【センバツ】明石商2年・中森、自己最速タイ146キロ&10K完投 Gスカウト「来年必ずドラフト候補」

国士舘打線を10奪三振の力投で完投した明石商・中森(カメラ・岩下 翔太)
国士舘打線を10奪三振の力投で完投した明石商・中森(カメラ・岩下 翔太)

◆第91回センバツ高校野球大会第5日 1回戦 明石商7―1国士舘(27日・甲子園)

 初球で聖地をどよめかせた。明石商の2年生右腕・中森俊介がいきなり自己最速タイの146キロをマーク。「初回は全力でいった」。9安打を浴びながらも要所を抑え、終盤も140キロ台を連発。10奪三振1失点の完投で、東京王者の国士舘をねじ伏せた。2つの押し出し四球で2打点も挙げ「甲子園で146キロを出せたのはうれしい」と、はにかんだ。

 昨夏の甲子園は八戸学院光星(青森)との1回戦に登板。145キロを出したが、8回途中から救援して敗戦投手になった。昨年11月に教育実習で母校を訪れたOBの西武・松本航投手(22)から教わった体幹トレーニングで成長した。巨人の岸スカウトは「伸びしろを感じる。来年は必ずドラフト候補になる」と高評価した。

 中日の根尾昂内野手(18)をほうふつとさせる優等生だ。狭間善徳監督(54)は「成績はオール5」と明かし、本人によれば「学年280人中10番目ぐらい。得意科目は数学」という。特技はピアノで簿記検定1級の取得も目指している。母・美幸さん(40)は「小さい頃から兄と洗濯とか洗い物とか当番制でやっていた。何でもできるので、いつでも嫁に出せます」と、冗談交じりに明かした。
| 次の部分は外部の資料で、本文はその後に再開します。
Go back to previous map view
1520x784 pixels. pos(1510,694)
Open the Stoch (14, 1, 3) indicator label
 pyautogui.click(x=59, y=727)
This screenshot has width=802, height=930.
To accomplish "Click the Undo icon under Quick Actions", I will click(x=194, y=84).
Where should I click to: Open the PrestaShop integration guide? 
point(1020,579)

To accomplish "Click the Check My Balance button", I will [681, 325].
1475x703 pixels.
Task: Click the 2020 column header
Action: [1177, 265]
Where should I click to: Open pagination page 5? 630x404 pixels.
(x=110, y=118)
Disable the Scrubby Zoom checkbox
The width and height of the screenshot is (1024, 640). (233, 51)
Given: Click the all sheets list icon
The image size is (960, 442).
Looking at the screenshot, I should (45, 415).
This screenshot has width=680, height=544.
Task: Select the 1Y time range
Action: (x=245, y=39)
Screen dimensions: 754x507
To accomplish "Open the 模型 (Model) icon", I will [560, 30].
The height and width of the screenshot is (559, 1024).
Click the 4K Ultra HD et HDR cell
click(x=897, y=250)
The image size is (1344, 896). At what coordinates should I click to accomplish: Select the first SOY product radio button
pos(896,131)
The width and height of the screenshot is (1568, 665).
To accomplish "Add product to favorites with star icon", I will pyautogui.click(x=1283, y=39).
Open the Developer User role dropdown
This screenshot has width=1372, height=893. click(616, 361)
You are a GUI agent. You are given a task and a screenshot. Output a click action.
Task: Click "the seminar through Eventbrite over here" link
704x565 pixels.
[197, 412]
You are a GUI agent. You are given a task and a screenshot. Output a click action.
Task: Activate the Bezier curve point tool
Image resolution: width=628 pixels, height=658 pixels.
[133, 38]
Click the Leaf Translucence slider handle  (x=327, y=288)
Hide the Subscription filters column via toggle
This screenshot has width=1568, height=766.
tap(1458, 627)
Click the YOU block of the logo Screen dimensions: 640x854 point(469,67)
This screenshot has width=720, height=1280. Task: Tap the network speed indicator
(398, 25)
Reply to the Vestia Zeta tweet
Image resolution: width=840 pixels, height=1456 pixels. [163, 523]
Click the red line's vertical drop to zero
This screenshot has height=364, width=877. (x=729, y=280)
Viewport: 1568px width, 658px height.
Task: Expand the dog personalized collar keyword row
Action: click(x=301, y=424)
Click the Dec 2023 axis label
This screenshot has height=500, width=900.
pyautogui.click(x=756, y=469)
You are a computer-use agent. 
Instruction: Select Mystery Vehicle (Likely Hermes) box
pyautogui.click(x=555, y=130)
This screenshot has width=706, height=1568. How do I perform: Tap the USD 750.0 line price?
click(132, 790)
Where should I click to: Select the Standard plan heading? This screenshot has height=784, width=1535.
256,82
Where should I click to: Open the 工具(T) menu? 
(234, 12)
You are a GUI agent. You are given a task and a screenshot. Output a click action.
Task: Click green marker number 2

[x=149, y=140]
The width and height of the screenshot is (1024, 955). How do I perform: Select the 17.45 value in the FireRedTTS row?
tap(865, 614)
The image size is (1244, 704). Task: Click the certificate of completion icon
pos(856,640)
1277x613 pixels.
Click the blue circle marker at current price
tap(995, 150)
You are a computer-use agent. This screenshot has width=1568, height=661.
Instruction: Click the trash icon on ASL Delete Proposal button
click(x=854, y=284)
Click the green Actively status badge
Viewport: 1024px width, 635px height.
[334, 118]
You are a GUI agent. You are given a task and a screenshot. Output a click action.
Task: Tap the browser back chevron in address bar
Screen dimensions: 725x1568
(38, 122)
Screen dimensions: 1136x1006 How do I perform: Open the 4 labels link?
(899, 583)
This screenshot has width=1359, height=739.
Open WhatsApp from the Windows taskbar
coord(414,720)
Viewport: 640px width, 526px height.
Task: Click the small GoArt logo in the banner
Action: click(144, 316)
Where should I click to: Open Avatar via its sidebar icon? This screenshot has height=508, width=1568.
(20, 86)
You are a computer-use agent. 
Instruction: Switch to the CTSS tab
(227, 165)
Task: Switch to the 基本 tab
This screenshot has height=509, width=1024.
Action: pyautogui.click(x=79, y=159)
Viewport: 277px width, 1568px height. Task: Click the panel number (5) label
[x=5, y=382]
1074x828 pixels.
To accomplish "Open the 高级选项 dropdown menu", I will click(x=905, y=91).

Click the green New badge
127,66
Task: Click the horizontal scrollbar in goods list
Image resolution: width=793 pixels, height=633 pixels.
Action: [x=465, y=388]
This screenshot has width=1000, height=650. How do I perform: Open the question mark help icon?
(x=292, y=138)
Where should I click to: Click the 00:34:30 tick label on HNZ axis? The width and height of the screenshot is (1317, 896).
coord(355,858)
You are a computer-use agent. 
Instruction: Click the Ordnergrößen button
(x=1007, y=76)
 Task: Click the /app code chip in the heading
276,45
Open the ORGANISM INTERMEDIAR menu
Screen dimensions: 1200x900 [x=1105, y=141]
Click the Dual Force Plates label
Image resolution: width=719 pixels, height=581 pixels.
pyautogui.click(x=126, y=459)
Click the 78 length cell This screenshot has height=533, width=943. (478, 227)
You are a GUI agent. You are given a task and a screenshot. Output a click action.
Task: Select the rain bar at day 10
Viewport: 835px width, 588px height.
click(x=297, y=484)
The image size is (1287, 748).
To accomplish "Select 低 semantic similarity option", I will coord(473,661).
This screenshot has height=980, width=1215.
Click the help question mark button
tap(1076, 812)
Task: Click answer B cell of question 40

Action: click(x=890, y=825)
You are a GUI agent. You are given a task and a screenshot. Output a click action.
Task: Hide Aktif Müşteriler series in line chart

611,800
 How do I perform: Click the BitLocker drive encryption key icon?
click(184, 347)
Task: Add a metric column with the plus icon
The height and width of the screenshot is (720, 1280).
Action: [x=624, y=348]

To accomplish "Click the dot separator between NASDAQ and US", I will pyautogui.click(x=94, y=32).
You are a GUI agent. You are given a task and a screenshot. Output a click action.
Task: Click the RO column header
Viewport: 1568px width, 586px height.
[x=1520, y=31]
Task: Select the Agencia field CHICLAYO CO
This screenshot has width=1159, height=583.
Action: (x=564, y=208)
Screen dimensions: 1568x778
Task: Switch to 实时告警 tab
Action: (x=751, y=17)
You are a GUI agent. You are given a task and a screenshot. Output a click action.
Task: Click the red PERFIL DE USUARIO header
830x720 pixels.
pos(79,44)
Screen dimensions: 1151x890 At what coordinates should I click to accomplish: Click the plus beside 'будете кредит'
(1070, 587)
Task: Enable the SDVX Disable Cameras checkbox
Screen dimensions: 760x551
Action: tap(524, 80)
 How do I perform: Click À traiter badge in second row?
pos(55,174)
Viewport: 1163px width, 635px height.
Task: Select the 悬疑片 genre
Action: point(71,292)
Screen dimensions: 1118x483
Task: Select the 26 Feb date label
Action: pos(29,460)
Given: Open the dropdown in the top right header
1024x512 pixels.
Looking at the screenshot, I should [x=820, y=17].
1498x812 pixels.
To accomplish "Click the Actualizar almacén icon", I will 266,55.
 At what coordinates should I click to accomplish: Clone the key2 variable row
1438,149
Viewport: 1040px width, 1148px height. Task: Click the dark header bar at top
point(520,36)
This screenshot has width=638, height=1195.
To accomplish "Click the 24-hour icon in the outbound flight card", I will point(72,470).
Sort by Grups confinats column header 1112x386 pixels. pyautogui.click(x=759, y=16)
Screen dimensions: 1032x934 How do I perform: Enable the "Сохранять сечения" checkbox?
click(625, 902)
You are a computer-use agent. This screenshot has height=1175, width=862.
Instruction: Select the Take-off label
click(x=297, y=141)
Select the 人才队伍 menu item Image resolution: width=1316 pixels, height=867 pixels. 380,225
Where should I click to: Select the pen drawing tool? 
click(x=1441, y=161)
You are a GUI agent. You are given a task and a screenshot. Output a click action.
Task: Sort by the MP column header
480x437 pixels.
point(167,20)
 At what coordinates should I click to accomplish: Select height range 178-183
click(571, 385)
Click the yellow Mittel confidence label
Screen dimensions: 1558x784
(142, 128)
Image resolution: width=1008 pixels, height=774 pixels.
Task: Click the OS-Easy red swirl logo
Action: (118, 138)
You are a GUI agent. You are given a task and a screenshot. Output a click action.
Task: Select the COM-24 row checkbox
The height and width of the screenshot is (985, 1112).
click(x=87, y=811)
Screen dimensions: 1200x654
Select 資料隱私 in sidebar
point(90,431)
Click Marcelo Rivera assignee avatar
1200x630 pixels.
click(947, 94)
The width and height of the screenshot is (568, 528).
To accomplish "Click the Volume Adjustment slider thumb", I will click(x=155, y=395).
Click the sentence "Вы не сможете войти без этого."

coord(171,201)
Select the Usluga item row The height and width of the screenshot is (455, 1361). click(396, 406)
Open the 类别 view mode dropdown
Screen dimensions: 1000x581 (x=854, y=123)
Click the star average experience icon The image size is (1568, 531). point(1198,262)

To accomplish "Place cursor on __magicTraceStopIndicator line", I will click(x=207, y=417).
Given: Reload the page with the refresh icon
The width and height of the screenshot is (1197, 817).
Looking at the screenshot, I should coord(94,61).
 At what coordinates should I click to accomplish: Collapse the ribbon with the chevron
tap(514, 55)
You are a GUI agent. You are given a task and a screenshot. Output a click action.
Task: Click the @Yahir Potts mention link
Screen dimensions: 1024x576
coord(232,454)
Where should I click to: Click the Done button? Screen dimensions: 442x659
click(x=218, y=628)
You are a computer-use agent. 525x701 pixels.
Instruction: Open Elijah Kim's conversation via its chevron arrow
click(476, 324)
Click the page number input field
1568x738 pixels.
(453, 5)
 8強進出の3年前のセンバツ以来の甲子園白星。満足感はあるかと問われた中森は「ありません。もっとできる」と貪欲。「目標は日本一」と、2009年の清峰(長崎)以来の公立校Vをぶち上げた。(伊井 亮一)

 ◆中森 俊介(なかもり・しゅんすけ)2002年5月29日、兵庫・篠山市生まれ。16歳。福住小3年から軟式の「多紀野球少年団」で始め、篠山東中では軟式野球部に所属。3年夏からボーイズリーグの「三田ボーイズ」でプレー。明石商では1年春からベンチ入り。球種はスライダー、カーブ、チェンジアップ、スプリット。182センチ、83キロ。右投左打。